Delivered as the final nail in the coffin/dagger through the heart for fans who have often travelled long distances on usually cold weeknights to see their team get battered. It can be fun to watch the hunched over and hurriedly scurrying fans disappear down the stairs, knowing that they can hear you rubber-stamping their misery.
“You’re Just A Small Town In [Insert rival team name]”
This ridiculous chant does the geographical knowledge of your average football fan no favours. Particularly, it appears that every fan travelling to London for matches believes that every stop on the Underground is a different county or even principality. Examples include “You’re Just A Small Town In Arsenal/Chelsea/Fulham”. The more intelligent and wicked fan may be confused into believing that this is faked ignorance in order to frustrate you even more.
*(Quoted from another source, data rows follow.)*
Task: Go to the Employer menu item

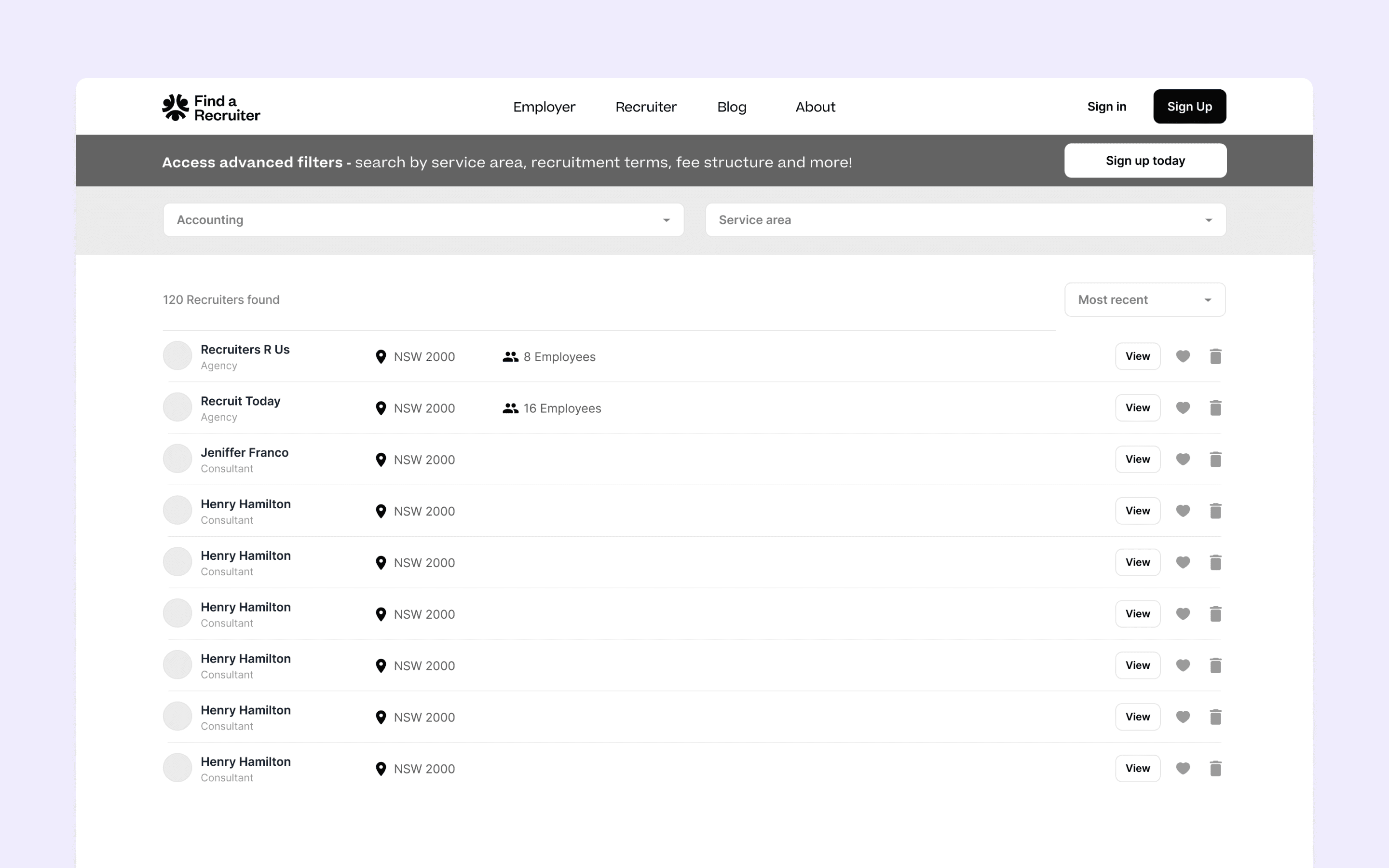Action: tap(544, 107)
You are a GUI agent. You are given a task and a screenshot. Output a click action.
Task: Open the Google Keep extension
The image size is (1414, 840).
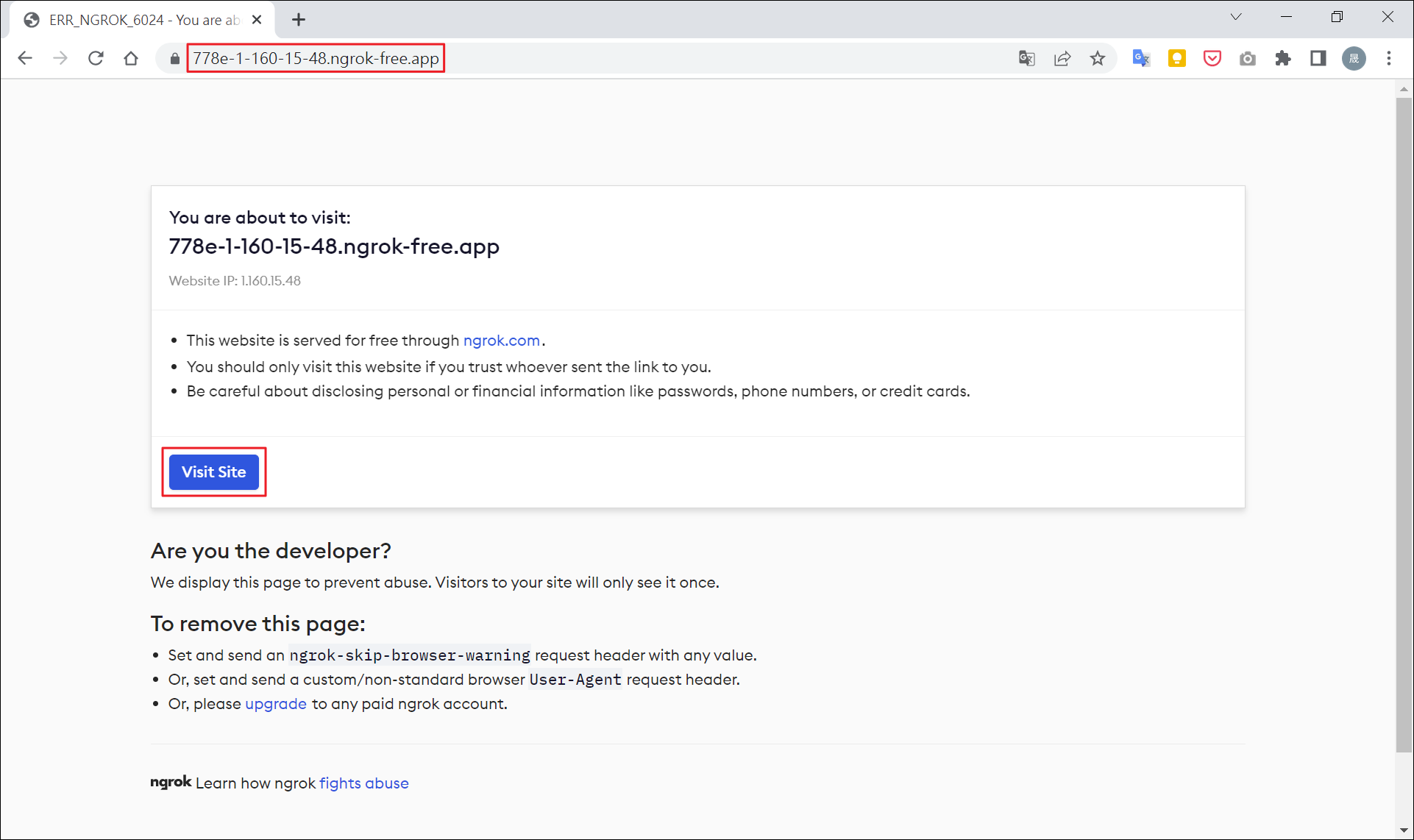[1176, 58]
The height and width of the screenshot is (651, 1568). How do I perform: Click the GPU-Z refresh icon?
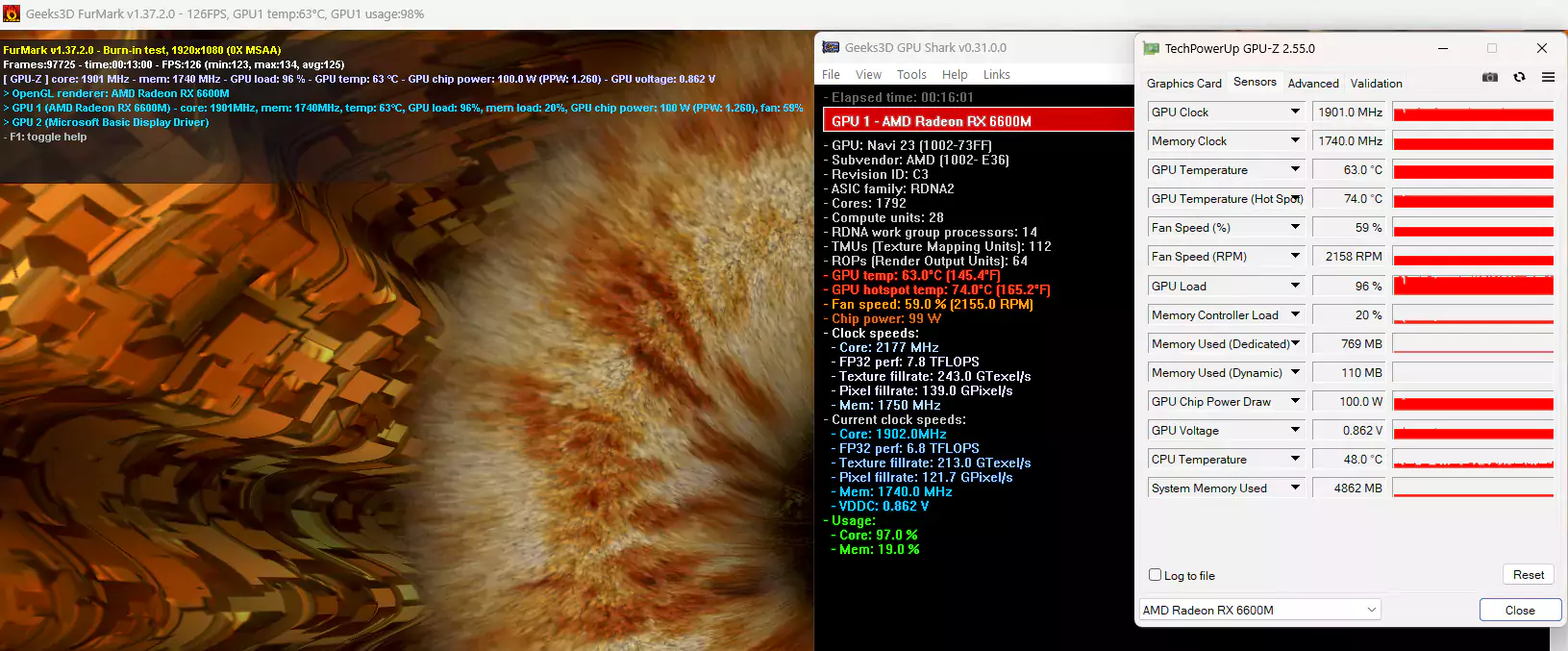[1519, 77]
It’s not. It’s stupidity.
“In-ger-lund, In-ger-lund, In-ger-lund”
Another embarrassing and nonsensical chant that is utilised for matches with Wrexham, Cardiff or Swansea or for teams that have a entirely foreign XI, as opposed to your team of 1, maybe 2, “British” players.
“[Insert competition]? You’re Having A Laugh”
One of an unfortunate and increasingly popular selection of modern chants that attempts to ridicule the ambitions of the opposition club and yet appears to be most often delivered by fans of clubs so mid-table and unimportant that the equivalent reply would be to involve every possible tournament available. Utilised for nearly every conceivable award or trophy that a club could aspire to, I have always wondered whether the chant of “LDV Vans Trophy? You’re having a laugh” has ever been attempted.
“Eas-eh, Eas-eh, Eas-eh”
Not just one of the most abhorrent chants in football, but the most unimaginative occurrences in football. The chant is derived from the undoubtedly entertaining Soccer AM and the initially amusing sketch featuring two wrestlers. The victory chant has, unfortunately, been adopted by all football fans who are too young to be suffering from severe hangovers on Saturday mornings (i.e. under 12’s) and the most witless of adult fans who can barely keep their arms out-stretched and clapping as they chant this moronic mantra, due to their sheer joy at the opportunity to do it and the gut-wrenching guffawing they are stifling behind their shouts. However, although the real fans (and, one would now hope, the likes of Tim Lovejoy) will often look on with a feeling of embarrassment – they can feel a strange appreciation of what is being attempted in this most blatant of mocking acts, however wrong and sad it looks.
It is essential that the modern fan retains this love affair with the classic chant and continues to apply surprisingly well judged wit to new and opportunist verse, to ensure that the fans have something to concentrate on and enjoy. This is especially true when the match you’ve paid an exorbitant amount of money to watch is utter shite, it turns out none of the cheerleaders would be ‘worth one’ and the fat twat has somehow managed to dribble a ball round 4 deckchairs and tap the ball past a hapless mascot in twice the time you’d manage it and win an all-expenses paid trip to the Seychelles.
Ollie.
Ollie.
2 comments:
WISE WISE WHATEVER HAVE YOU DONE,
YOU'VE TAKEN LEEDS TO DIVISION ONE,
AND YOU WONT WIN THE CUP, AND YOU WONT WIN THE SHIELD, AND YOUR BIGGEST MATCH WILL BE HUDDERSFIELD
A classic example of hastily-put -together football fan wit. Excellent.